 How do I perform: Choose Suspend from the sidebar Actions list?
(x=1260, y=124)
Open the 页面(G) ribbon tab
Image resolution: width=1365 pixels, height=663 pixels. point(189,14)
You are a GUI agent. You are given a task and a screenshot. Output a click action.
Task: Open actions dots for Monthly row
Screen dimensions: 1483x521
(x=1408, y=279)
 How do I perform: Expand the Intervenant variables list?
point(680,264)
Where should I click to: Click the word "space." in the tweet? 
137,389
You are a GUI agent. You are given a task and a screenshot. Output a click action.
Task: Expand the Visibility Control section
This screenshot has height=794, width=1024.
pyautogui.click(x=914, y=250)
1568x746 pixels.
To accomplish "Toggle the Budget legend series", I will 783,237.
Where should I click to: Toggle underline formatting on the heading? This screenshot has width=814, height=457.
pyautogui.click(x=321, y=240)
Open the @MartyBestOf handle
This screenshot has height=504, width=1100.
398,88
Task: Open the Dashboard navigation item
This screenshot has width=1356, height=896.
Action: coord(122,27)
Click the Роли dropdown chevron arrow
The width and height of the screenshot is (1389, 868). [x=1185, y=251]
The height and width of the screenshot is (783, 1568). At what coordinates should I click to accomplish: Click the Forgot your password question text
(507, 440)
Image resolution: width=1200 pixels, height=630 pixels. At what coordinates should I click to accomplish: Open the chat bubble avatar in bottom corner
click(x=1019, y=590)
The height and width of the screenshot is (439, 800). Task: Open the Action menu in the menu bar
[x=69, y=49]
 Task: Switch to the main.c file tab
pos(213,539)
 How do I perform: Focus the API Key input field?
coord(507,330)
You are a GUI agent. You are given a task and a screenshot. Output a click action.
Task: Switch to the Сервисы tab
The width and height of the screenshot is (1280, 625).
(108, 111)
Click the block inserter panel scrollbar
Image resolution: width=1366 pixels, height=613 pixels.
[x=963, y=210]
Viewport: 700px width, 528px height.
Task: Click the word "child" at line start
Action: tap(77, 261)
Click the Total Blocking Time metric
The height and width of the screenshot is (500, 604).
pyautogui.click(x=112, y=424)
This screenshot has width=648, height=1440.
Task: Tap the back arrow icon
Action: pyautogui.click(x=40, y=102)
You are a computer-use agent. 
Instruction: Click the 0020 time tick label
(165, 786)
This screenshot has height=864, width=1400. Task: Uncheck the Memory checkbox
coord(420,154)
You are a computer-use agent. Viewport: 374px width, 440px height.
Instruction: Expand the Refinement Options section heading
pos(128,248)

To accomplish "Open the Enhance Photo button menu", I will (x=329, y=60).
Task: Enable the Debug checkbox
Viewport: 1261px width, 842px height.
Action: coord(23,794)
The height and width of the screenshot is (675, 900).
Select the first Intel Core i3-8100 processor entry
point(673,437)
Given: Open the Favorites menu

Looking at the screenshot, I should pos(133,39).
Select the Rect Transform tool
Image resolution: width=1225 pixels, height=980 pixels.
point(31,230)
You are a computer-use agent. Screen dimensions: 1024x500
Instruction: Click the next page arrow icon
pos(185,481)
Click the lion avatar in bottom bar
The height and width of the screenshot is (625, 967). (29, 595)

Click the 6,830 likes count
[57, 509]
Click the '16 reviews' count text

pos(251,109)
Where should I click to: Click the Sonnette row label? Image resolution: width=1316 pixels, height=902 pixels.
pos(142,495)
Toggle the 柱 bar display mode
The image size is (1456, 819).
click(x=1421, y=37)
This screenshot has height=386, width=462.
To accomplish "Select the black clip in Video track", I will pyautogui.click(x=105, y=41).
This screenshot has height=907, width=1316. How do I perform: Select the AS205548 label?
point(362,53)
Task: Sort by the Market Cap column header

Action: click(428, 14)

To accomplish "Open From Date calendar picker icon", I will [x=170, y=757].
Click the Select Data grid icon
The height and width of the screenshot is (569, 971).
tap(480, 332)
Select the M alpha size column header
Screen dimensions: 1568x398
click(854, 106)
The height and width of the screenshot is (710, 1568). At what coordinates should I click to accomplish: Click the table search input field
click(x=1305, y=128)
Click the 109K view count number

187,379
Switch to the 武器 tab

##############################

Restate every entry above word for word.

 How do I perform: Choose Suspend from the sidebar Actions list?
(x=1260, y=124)
Open the 页面(G) ribbon tab
Image resolution: width=1365 pixels, height=663 pixels. point(189,14)
You are a GUI agent. You are given a task and a screenshot. Output a click action.
Task: Open actions dots for Monthly row
Screen dimensions: 1483x521
(x=1408, y=279)
 How do I perform: Expand the Intervenant variables list?
point(680,264)
Where should I click to: Click the word "space." in the tweet? 
137,389
You are a GUI agent. You are given a task and a screenshot. Output a click action.
Task: Expand the Visibility Control section
This screenshot has height=794, width=1024.
pyautogui.click(x=914, y=250)
1568x746 pixels.
To accomplish "Toggle the Budget legend series", I will 783,237.
Where should I click to: Toggle underline formatting on the heading? This screenshot has width=814, height=457.
pyautogui.click(x=321, y=240)
Open the @MartyBestOf handle
This screenshot has height=504, width=1100.
398,88
Task: Open the Dashboard navigation item
This screenshot has width=1356, height=896.
Action: coord(122,27)
Click the Роли dropdown chevron arrow
The width and height of the screenshot is (1389, 868). [x=1185, y=251]
The height and width of the screenshot is (783, 1568). At what coordinates should I click to accomplish: Click the Forgot your password question text
(507, 440)
Image resolution: width=1200 pixels, height=630 pixels. At what coordinates should I click to accomplish: Open the chat bubble avatar in bottom corner
click(x=1019, y=590)
The height and width of the screenshot is (439, 800). Task: Open the Action menu in the menu bar
[x=69, y=49]
 Task: Switch to the main.c file tab
pos(213,539)
 How do I perform: Focus the API Key input field?
coord(507,330)
You are a GUI agent. You are given a task and a screenshot. Output a click action.
Task: Switch to the Сервисы tab
The width and height of the screenshot is (1280, 625).
(108, 111)
Click the block inserter panel scrollbar
Image resolution: width=1366 pixels, height=613 pixels.
[x=963, y=210]
Viewport: 700px width, 528px height.
Task: Click the word "child" at line start
Action: tap(77, 261)
Click the Total Blocking Time metric
The height and width of the screenshot is (500, 604).
pyautogui.click(x=112, y=424)
This screenshot has width=648, height=1440.
Task: Tap the back arrow icon
Action: pyautogui.click(x=40, y=102)
You are a computer-use agent. 
Instruction: Click the 0020 time tick label
(165, 786)
This screenshot has height=864, width=1400. Task: Uncheck the Memory checkbox
coord(420,154)
You are a computer-use agent. Viewport: 374px width, 440px height.
Instruction: Expand the Refinement Options section heading
pos(128,248)

To accomplish "Open the Enhance Photo button menu", I will (x=329, y=60).
Task: Enable the Debug checkbox
Viewport: 1261px width, 842px height.
Action: coord(23,794)
The height and width of the screenshot is (675, 900).
Select the first Intel Core i3-8100 processor entry
point(673,437)
Given: Open the Favorites menu

Looking at the screenshot, I should pos(133,39).
Select the Rect Transform tool
Image resolution: width=1225 pixels, height=980 pixels.
point(31,230)
You are a computer-use agent. Screen dimensions: 1024x500
Instruction: Click the next page arrow icon
pos(185,481)
Click the lion avatar in bottom bar
The height and width of the screenshot is (625, 967). (29, 595)

Click the 6,830 likes count
[57, 509]
Click the '16 reviews' count text

pos(251,109)
Where should I click to: Click the Sonnette row label? Image resolution: width=1316 pixels, height=902 pixels.
pos(142,495)
Toggle the 柱 bar display mode
The image size is (1456, 819).
click(x=1421, y=37)
This screenshot has height=386, width=462.
To accomplish "Select the black clip in Video track", I will pyautogui.click(x=105, y=41).
This screenshot has height=907, width=1316. How do I perform: Select the AS205548 label?
point(362,53)
Task: Sort by the Market Cap column header

Action: click(428, 14)

To accomplish "Open From Date calendar picker icon", I will [x=170, y=757].
Click the Select Data grid icon
The height and width of the screenshot is (569, 971).
tap(480, 332)
Select the M alpha size column header
Screen dimensions: 1568x398
click(854, 106)
The height and width of the screenshot is (710, 1568). At what coordinates should I click to accomplish: Click the table search input field
click(x=1305, y=128)
Click the 109K view count number

187,379
Switch to the 武器 tab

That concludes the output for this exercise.